Das hat also zur Konsequenz, dass wir Personal abbauen müssen, dass wir PR-Produkte abbauen müssen. Wir müssen Broschüren streichen, wir müssen Zeitschriften zusammenlegen oder streichen, wir müssen Internetlösungen anstelle von Printprodukten suchen, und ich glaube, das ist alles auch richtig. Aber ich möchte Sie nun auch aus staatspolitischen Gründen bitten, nicht zu überdrehen.

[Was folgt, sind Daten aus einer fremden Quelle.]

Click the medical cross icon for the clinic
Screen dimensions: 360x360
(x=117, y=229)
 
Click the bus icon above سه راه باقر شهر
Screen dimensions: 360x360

Für mich entsteht immer wieder der Eindruck, dass es als etwas Böses gilt, wenn der Staat sich darstellen, seine Politik schildern und darlegen will. Sie müssen aber wissen: In einer direkten Demokratie muss es den Menschen möglich sein, sich ein Bild zu machen, z. B. auch über die Haltung des Parlamentes, die Haltung des Bundesrates, der Regierung, zu gewissen Problemen. Wenn der Staat das nicht mehr kann und nur noch die Lobbygruppen, die sehr viel mehr Geld zur Verfügung haben, den Informationsmarkt dominieren können, dann haben wir ein staatspolitisches Problem. Das wollen häufig jene, die nicht wollen, dass der Staat sich artikulieren kann. Für mich ist das aber eine der Grundvoraussetzungen der Demokratie. Wenn ich sehe, wie viele Anfragen bei uns übers Internet eintreffen, was für Broschüren - die man bei uns nur einfarbig druckt, selber macht und nicht in Auftrag gibt, für die man sich auch nicht beraten lässt - über Finanzzusammenhänge usw. verlangt werden, dann lässt sich feststellen: Das Interesse ist ganz enorm. Wir müssen dieses Interesse der Vereine, der Schulen, der Bürgerinnen und Bürger usw. stillen. Ich wehre mich hier dagegen, auch wenn es ein bisschen etwas kostet, dass man dem Staat diese Möglichkeiten nimmt, weil dann die Bürgerinnen und Bürger ganz dem Konzert der Lobby - mal ist es diese, mal die andere, mal jene Lobby - ausgeliefert sind und der Staat keine Möglichkeit hat, seine Meinung auch darzulegen.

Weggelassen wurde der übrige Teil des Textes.